▶ TEXTO DE ORIGEM:

..........

O Saudosista (5)

Domingo, enquanto mexia na minha carteira, deparei-me com minha carteira de motorista, e percebi que no próximo ano já terei que renová-la. Lembro de quando fiz as aulas de direção, das primeiras vezes que dirigi, ainda na carteira provisória, tendo inclusive quase matado minha mãe de susto na primeira vez em que ela saiu comigo ao volante. Não fossem meus brilhantes reflexos, eu teria beijado o poste apaixonadamente e esfacelado, um a um, os nobres componentes da minha arcada dentária.
Nessas horas, o cara percebe que o tempo, de fato, passa. Não que me preocupe, né, fazer o quê, é algo inevitável mesmo. Mas, é curioso, pois é nessas horas que percebo quanta coisa mudou, ainda que eu, por diversas vezes, me enxergue com aqueles mesmos dezoito anos, apenas fazendo “updates” na minha personalidade.
A partir daquela constatação perante o documento de habilitação, e tendo falado bastante sobre minha vida no fim-de-semana, a aura saudosista aproximou-se lentamente, afetando inclusive meu inconsciente, que me fez sonhar nessa noite passada com uma época dourada dos meus tempos de escola: o terceiro ano do Ensino Médio.
Não costumo lembrar dos meus sonhos, e raramente eles fazem algum sentido lógico. Apesar de esse de ontem também não ter pé, nem cabeça, pude rever meus ex-colegas, caminhar pelos corredores da escola e reencontrar as professoras daquele supimpa ano de 2002. Na minha história imaginária, estávamos num fictício último dia de aula, quando finalmente saberíamos quem havia passado de ano e, fatalmente, seguiria seu rumo longe dos colegas.
De repente, caí em prantos. Coisas de sonho mesmo. Chorando compulsivamente, andava a esmo pela escola, quando encontrei Arlete, minha professora de História e Geografia, que perguntou o que estava acontecendo comigo. Sabe quando a gente mexe a boca no sonho, mas não sai palavra alguma? Pois é, foi a resposta que eu dei pra ela, que ouviu, me aconselhou e, pasmem, eu parei de chorar. Ou seja, desabafei com a professora algo que eu não sei o que é, ela respondeu com palavras que eu igualmente desconheço e eu fiquei bem! Vá entender...
Lembro de alguns colegas que encontrei no sonho. Por incrível que pareça, gente que faz uns setenta e dois anos que eu não converso. Tinha a Tici, que eu enxergo todos os dias de dentro do ônibus, esperando o dela na parada. Provavelmente, isso influenciou na presença dela no sonho. Também lembro nitidamente do Arthur, outro que eu nunca mais vi. Havia mais gente, mas não sei ao certo quem eram.

..........

(Entradas de localização de itens)
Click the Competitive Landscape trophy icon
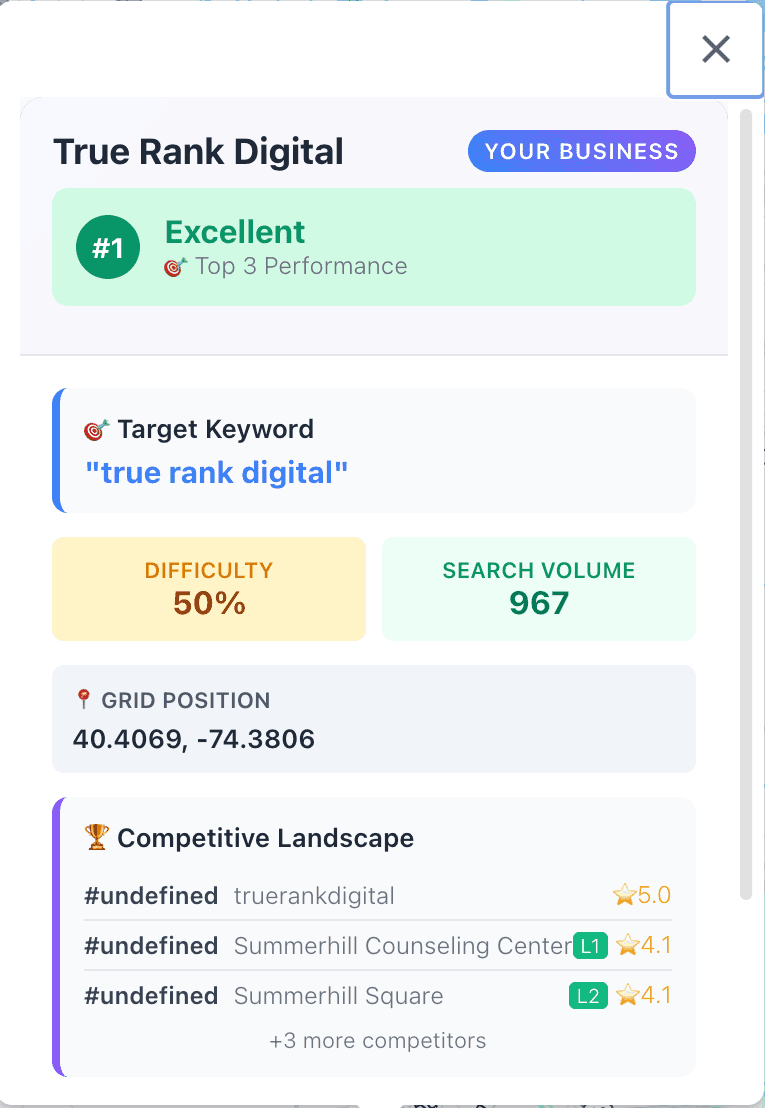The height and width of the screenshot is (1108, 765). point(97,838)
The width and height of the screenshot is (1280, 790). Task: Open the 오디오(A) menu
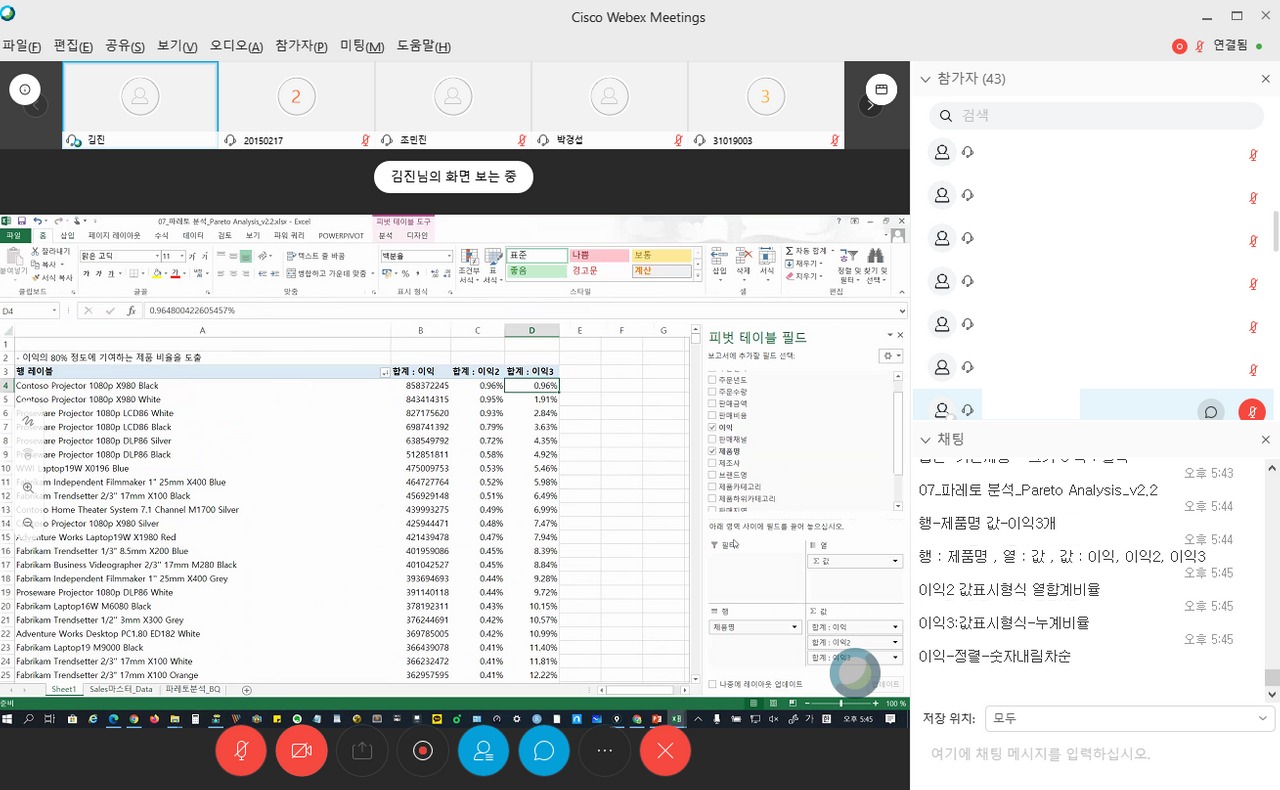[236, 46]
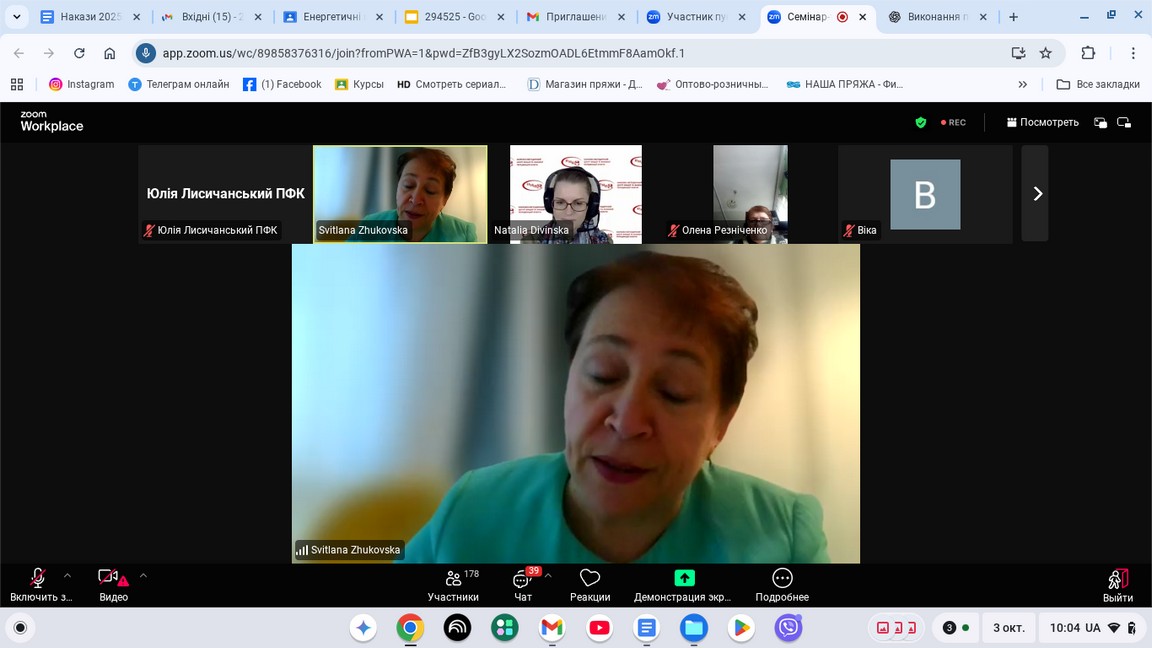Select Natalia Divinska's video thumbnail
Viewport: 1152px width, 648px height.
(575, 194)
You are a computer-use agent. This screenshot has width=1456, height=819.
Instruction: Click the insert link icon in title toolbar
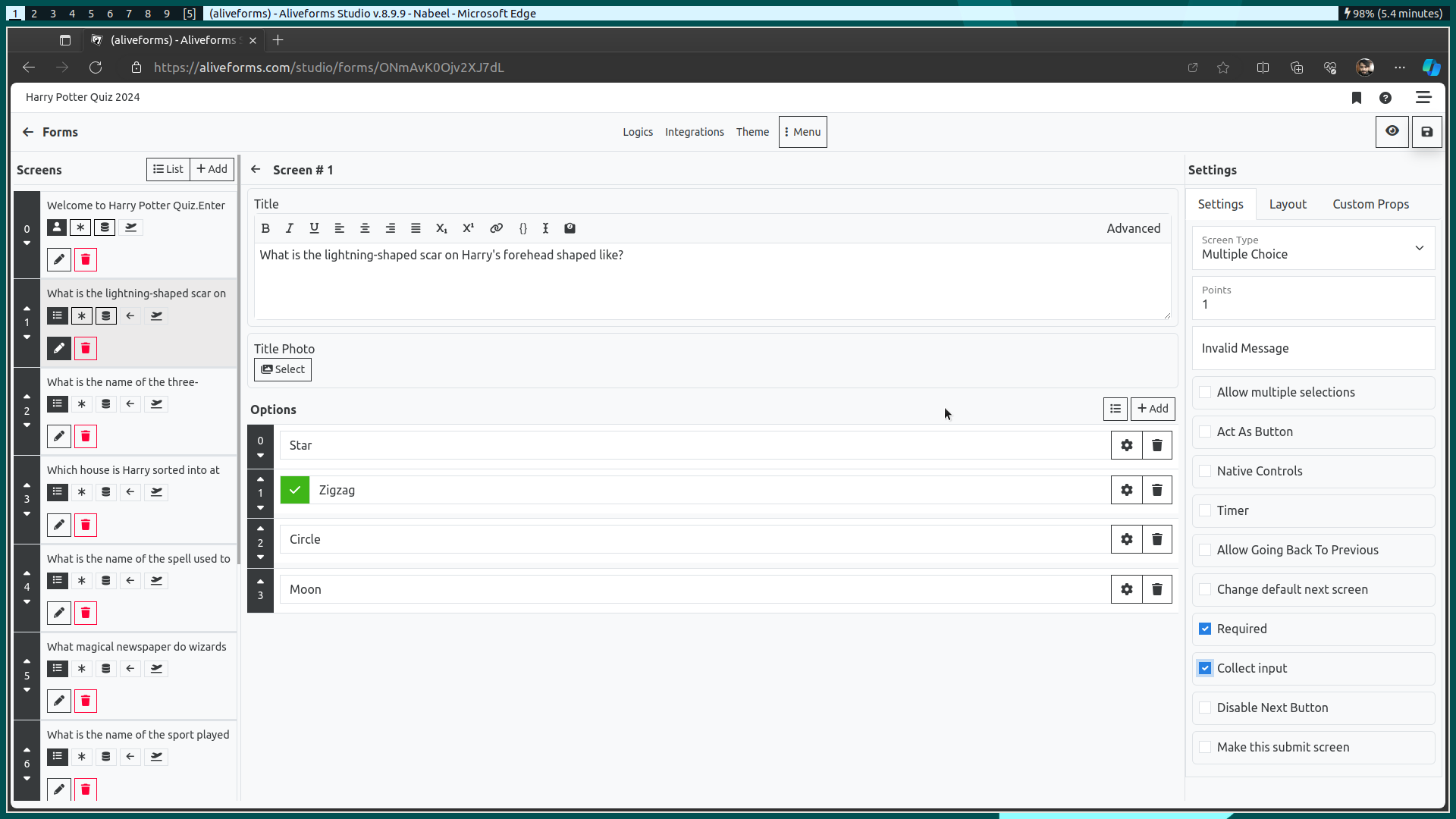496,228
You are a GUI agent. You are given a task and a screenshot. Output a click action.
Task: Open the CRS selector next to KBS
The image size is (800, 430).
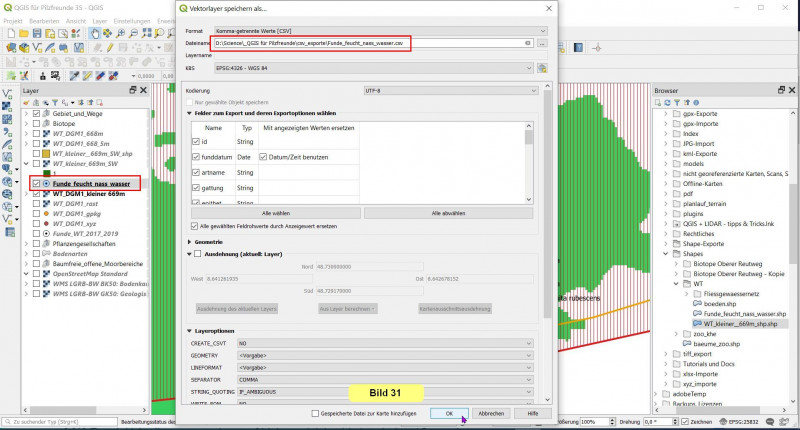pos(542,68)
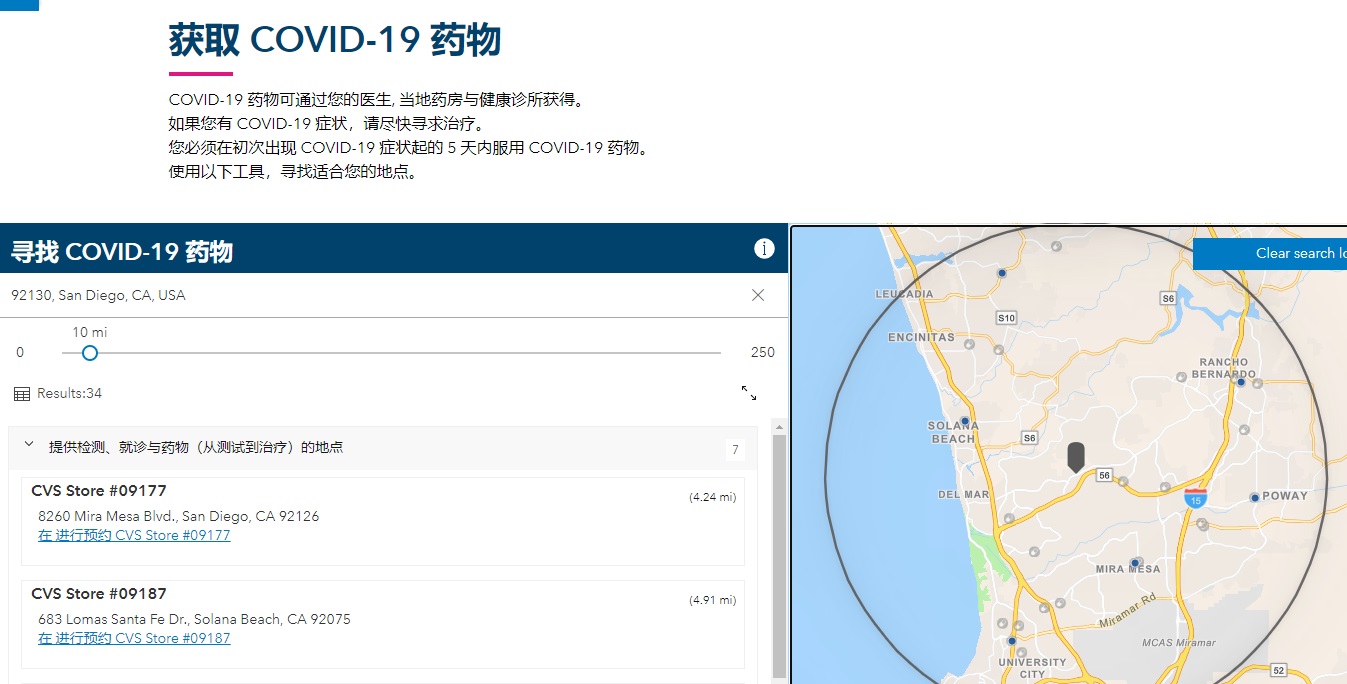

..........

▶ INSTRUÇÃO DADA:
Transcreva da crônica saudosista tudo o que vai de "Lembro de alguns" até "certo quem eram.", incluindo esses dois trechos.

▶ RESPOSTA:
Lembro de alguns colegas que encontrei no sonho. Por incrível que pareça, gente que faz uns setenta e dois anos que eu não converso. Tinha a Tici, que eu enxergo todos os dias de dentro do ônibus, esperando o dela na parada. Provavelmente, isso influenciou na presença dela no sonho. Também lembro nitidamente do Arthur, outro que eu nunca mais vi. Havia mais gente, mas não sei ao certo quem eram.